2000'lerin başında yapay zeka hala oyuncak gibi bir şeydi. google çeviri rezaletti, sesli asistanlar şaka gibiydi. ama sonra moore yasası devreye girdi: işlemciler her 18 ayda bir ikiye katlandı. 2010'lara geldiğimizde yapay zeka algoritmaları çaktırmadan gelişmeye başladı ama çoğumuz fark etmedik.

sonra 2020'lere geldik ve bir anda chatgpt, midjourney, stable diffusion patladı. çünkü teknolojik gelişmeler doğrusal değil, üstel büyüyor. ilk başta yavaş ilerliyor ama kritik noktaya ulaştığında durdurulamaz hale geliyor.

bu yüzden “yapay zeka şu an bu kadar iyiyse, 5 yıl sonra ne olur?” diye düşünüyorsan, cevabı şu: 5 yıl sonra bugünkü yapay zeka çocuk oyuncağı gibi gelecek.

evren neden gittikçe daha hızlı genişliyor?
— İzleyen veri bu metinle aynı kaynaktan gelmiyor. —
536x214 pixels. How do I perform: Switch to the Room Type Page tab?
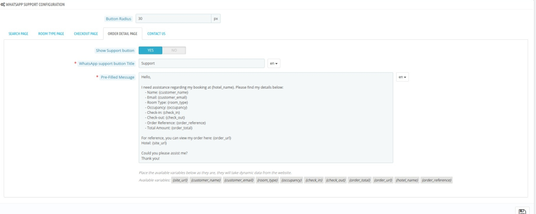[51, 34]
big bang'den sonra evrenin genişlemesi doğrusal olarak devam etmiyor, aksine üstel olarak hızlanıyor. yani evren ne kadar büyürse, o kadar hızlı genişliyor. şu an bilim insanları bunun sebebini tam olarak bilmiyor ama “karanlık enerji” denilen bir kuvvetin bunu sağladığını düşünüyorlar.

bu demek oluyor ki birkaç milyar yıl sonra, uzak galaksiler ışık hızından daha hızlı bizden uzaklaşacağı için asla göremeyeceğimiz bir noktaya gelecekler. yani evren, bizim için sonsuz bir boşluğa dönüşecek.

sonuç: beyniniz asla üstel büyümeyi kavrayamayacak ama hayatınızı yöneten şey bu

şimdi bir düşün: bir şeyin büyüme hızı sabit bir yüzdeyle artıyorsa, siz henüz fark etmeden gelecekte ne hale gelir?

• paranız üstel olarak artabilir (ya da enflasyon yüzünden eriyebilir).

• teknolojiniz bir anda çılgın seviyelere ulaşabilir.

• dünyadaki kaynaklar eksponansiyel olarak tükenebilir.

• virüsler bir anda patlayabilir.

ve beyniniz her seferinde “bu nasıl oldu ya?” diyerek şaşırmaya devam edecek. çünkü insan zihni, doğrusal düşünmek için evrimleşti.

ama evren doğrusal büyümüyor.

bu yüzden üstel büyümeyi anlayanlar dünyayı yönetir, anlamayanlar neden her şeyin bir anda değiştiğini anlamadan izler.